I briefly played one in a short campaign with experienced magi; and yes, he was a Verditius, but also very very strong at spontaneous magic (contrary to the Verditius trope).
Unstructured Caster is an exceedingly harsh Flaw, because it effectively makes both Formulaic and Ritual spells unusable; in my view this is way harsher than a Flaw that makes just fatiguing Spontaneous spells unusable. In 3rd edition, where it was introduced, Unstructured Caster was worth 6 Flaw Points. The way to optimize for it is to milk it for all it's worth, and combine it with Poor Formulaic Magic and Loose Magic (gaining another 2 Flaw points essentially for free); and then possibly with Rigid Magic (gaining another 3 points at the cost of losing the ability to vis-boost your Spontaneous magic). Note that in ArM5 the presence of Story and Personality Flaws effectively reduces one's pool for "standard" Flaws, so 8 Flaw points is probably more than one can fit "efficiently" into a starting character ... but it works decently with Ex Miscellanea and with characters who are on a Mystery Path with Ordeals.

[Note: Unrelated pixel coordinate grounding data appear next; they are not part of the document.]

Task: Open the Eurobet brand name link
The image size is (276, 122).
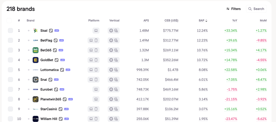Action: [46, 89]
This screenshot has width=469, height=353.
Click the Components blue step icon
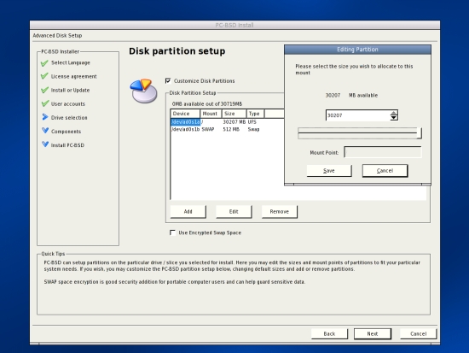(45, 131)
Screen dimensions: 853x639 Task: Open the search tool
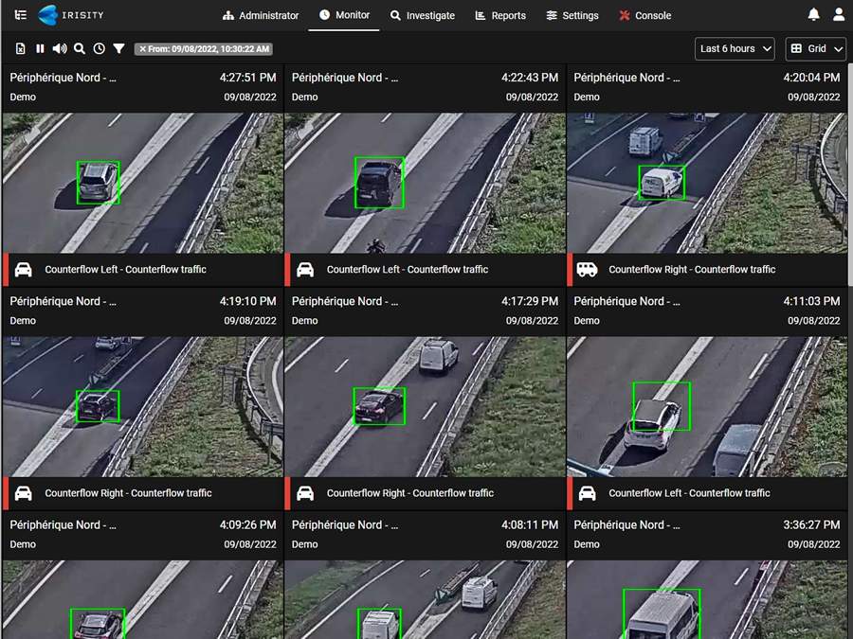[x=79, y=48]
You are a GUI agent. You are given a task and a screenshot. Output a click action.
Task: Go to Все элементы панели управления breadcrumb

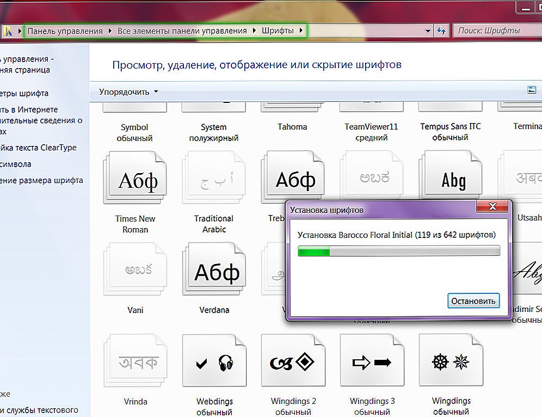182,31
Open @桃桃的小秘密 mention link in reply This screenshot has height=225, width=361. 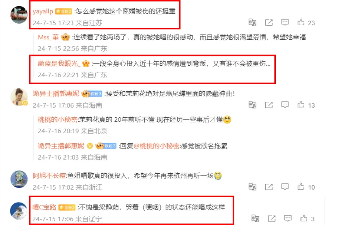tap(156, 146)
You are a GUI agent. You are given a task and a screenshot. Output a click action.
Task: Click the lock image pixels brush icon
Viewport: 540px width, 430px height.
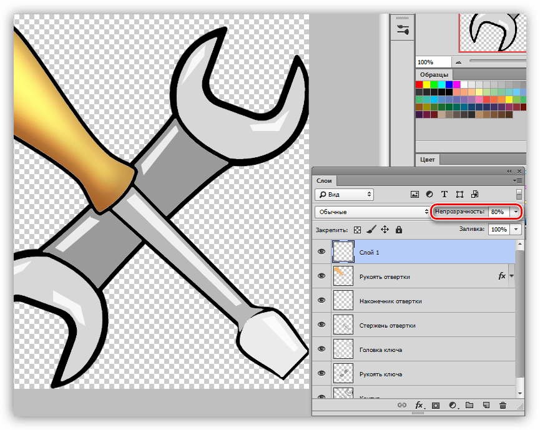coord(371,230)

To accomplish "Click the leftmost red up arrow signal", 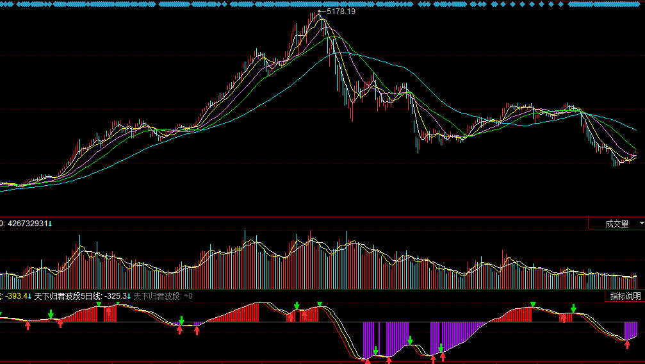I will pos(28,326).
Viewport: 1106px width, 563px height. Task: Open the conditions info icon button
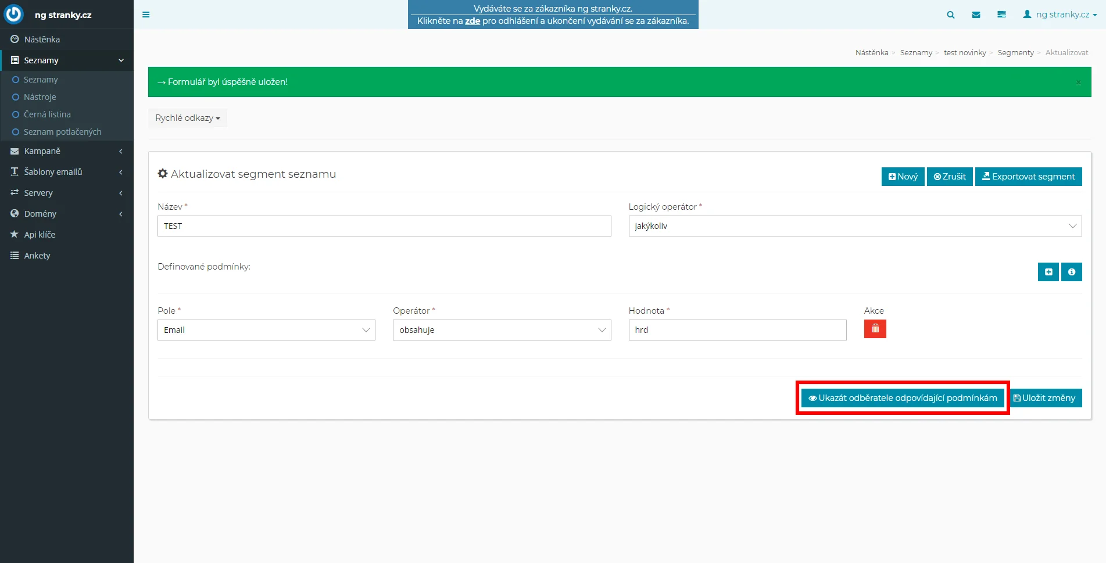point(1071,272)
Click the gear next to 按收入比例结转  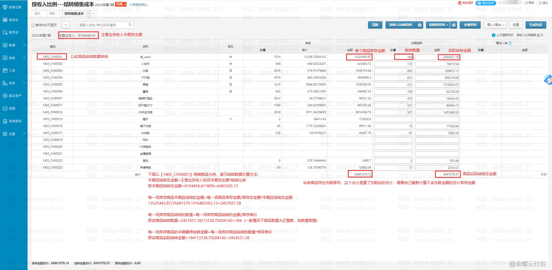point(420,25)
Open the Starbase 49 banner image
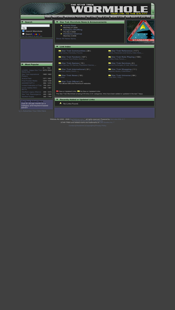 (140, 32)
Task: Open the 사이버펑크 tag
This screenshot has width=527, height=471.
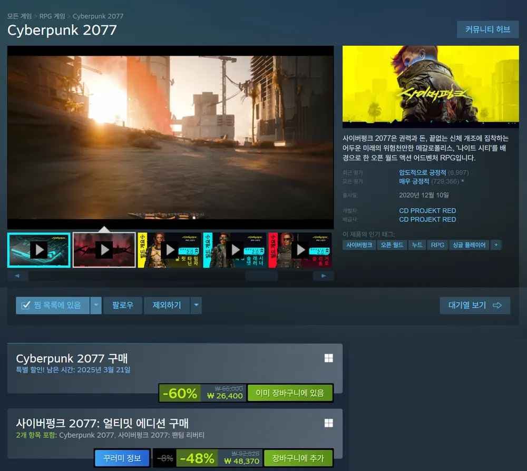Action: (359, 245)
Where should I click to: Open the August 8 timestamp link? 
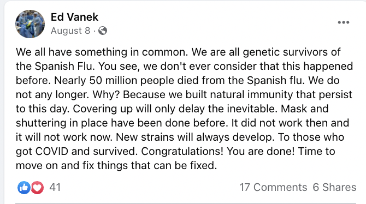(70, 31)
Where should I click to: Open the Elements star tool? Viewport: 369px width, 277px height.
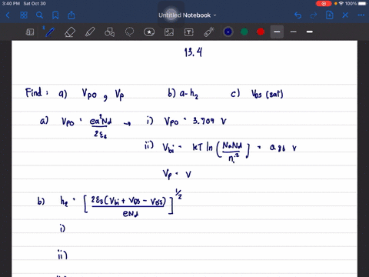click(x=149, y=32)
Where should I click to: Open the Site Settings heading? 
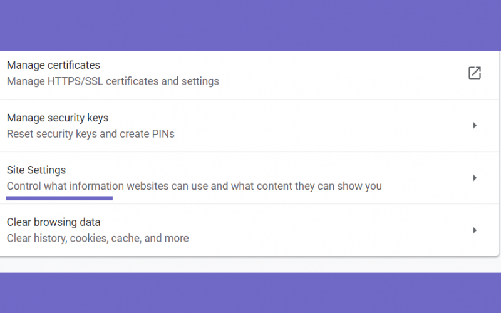(x=36, y=170)
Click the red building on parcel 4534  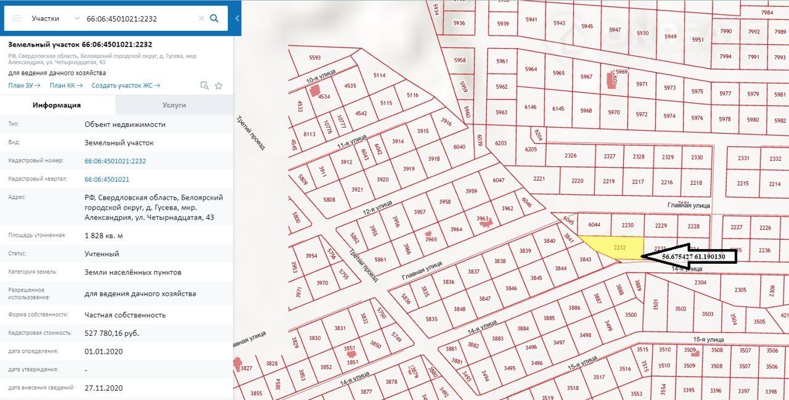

Personally, I think that a lot of the Hermetic Flaws that make a magus unable to, or very weak at, performing a particular type of magic (e.g. Rituals, Enchating etc.) should be made a bit more modular and balanced with respect to Weak Spontaneous Magic, Deficient Technique, Restriction or Necessary Condition,. One possibilty is the following:
- Weak Enchanter should be a Minor Flaw (unavailable to Verditius Magi), that makes a magus completely unable to enchant devices - with the exception of a magus's own Talisman, which is unaffected. The reason why I'd rank this as just Minor Flaw is that a magus can hire someone else to enchant his devices for him.
- No Talisman should be a Major Flaw, that makes a magus completely unable to enchant a talisman (including opening it for enchantment) or attune to one.
- No Familiar should be a Major Flaw making a magus unable to bind a Familiar. This should be compulsory for Bjornaer Magi, but still worth 3 Flaw points for them.
- Unstructured Caster should be a Major Flaw that makes a magus unable to cast Rituals, full stop (one might argue that Rituals do not come up very often, but they are the mightiest magics of the Order).
- Ceremonialist should be a Minor Flaw that includes the Virtue Ceremonial Formulaic Magic for free and forces a magus to cast all his Formulaic spells ceremonially.
- Rigid Magic should be a Minor Flaw, that makes a magus unable to use vis to boost spells (Spontaneous, Formulaic, and Ritual) with vis. Note that the 'compulsory' vis spending for Rituals does not count as boosting, but extra vis to e.g. increase a Ritual's Penetration, or to increase the level of a Spontaneous spell, does.
Hello. I may point out to this comment of mine. This PC of mine was optimized to the best of my abilities to be a generalist mage, spontaneous-only specialist, Mystagogue, Seeker, and would-be immortal with Unstructured Caster and Rigid Magic. So, I daresay it is a treasuretrove of ideas on how to manage this kind of character concept. Feel free to take inspiration from this as you deem best.